Queen Elizabeth National Park in Uganda is often said to have the world's only tree climbing lions. The same is said about Manyara National Park in Tanzania. But the truth is, the tree climbing lions aren't a special type or breed of lions, basically any lion can climb a tree, it more depends on the presence of suitable trees to climb. I fact, I would like to claim that you are much more likely to see a lion in a tree in the Serengeti than in any other place, especially during and just after the rainy seasons. This is of course partly because of the sheer number of lions in the Serengeti, making it easier to find lions at all. The only lions that really almost never climb trees, are large, adult males, they are just too big and heavy.
There are many theories put forward to explain why lions climb trees
Why do lions climb in trees? There are many theories put forward to explain why lions climb trees. These include avoiding wet grass, getting a cooling breeze, getting a better view of the surroundings, escaping charging buffaloes or getting away from annoying flies. Having lived permanently in the Serengeti and observed lions on a daily basis for five years, I'd say that they probably all are true. I would also say that sometimes they climb just for the sheer fun of it, especially cubs and sub-adults.
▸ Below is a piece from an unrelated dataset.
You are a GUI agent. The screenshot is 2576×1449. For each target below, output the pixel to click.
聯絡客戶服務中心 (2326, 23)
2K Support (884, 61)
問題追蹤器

One day as I was doing my regular search for lions in the Serengeti, the wildebeest migration had passed by a few days ago. I guess all conditions had added up perfectly for the flies, the droppings from the wildebeest, the rains and the temperature, because it was one of these rare days when the flies are present in extreme numbers. Everything seemed too busy shaking off the flies to be able to do anything else. As soon as I stopped my car, my face and arms got covered in flies. When I drove, the wind kept most of them away. This meant that whenever I found a pride of lions, I never stayed longer than absolutely necessary, the flies were just too unbearable.
Since I moved on so quickly, not wanting to stay still, I actually managed to find ten different lion prides this day. What was really significant this day though, was that in eight out of the ten sightings I had, the lions were either in a tree or on top of a rock. The remaining two prides were out on the open plains, not having the option to retreat into a tree or up on a rock. To me, this was a very strong indication that the lions do indeed climb trees to avoid flies. In the trees (or on rocks), they get an extra bit of breeze that keep more flies off, just like I got it while driving.
But let's be honest. Lions are not fantastic tree climbers. When it is time to climb down, they often look like they regret ever coming up the tree, they are clumsy and slow. Sometimes they try to go head first, other times butt first. Not unusually, they seem half panicked not knowing how to proceed down, trying different options before they find a way down. One time I saw a female that slipped from the branch she was resting on. She managed to catch herself with the front paws, leaving her dangling under a big branch of the tree. With a lot of willpower (or fear) and extraordinary raw power, she managed to heave herself up on the branch again. But there was nothing graceful about the move. The lions' tree climbing skills contrast a lot to the skills of a leopard. Leopards move around, even run and jump in the trees like it was plain ground.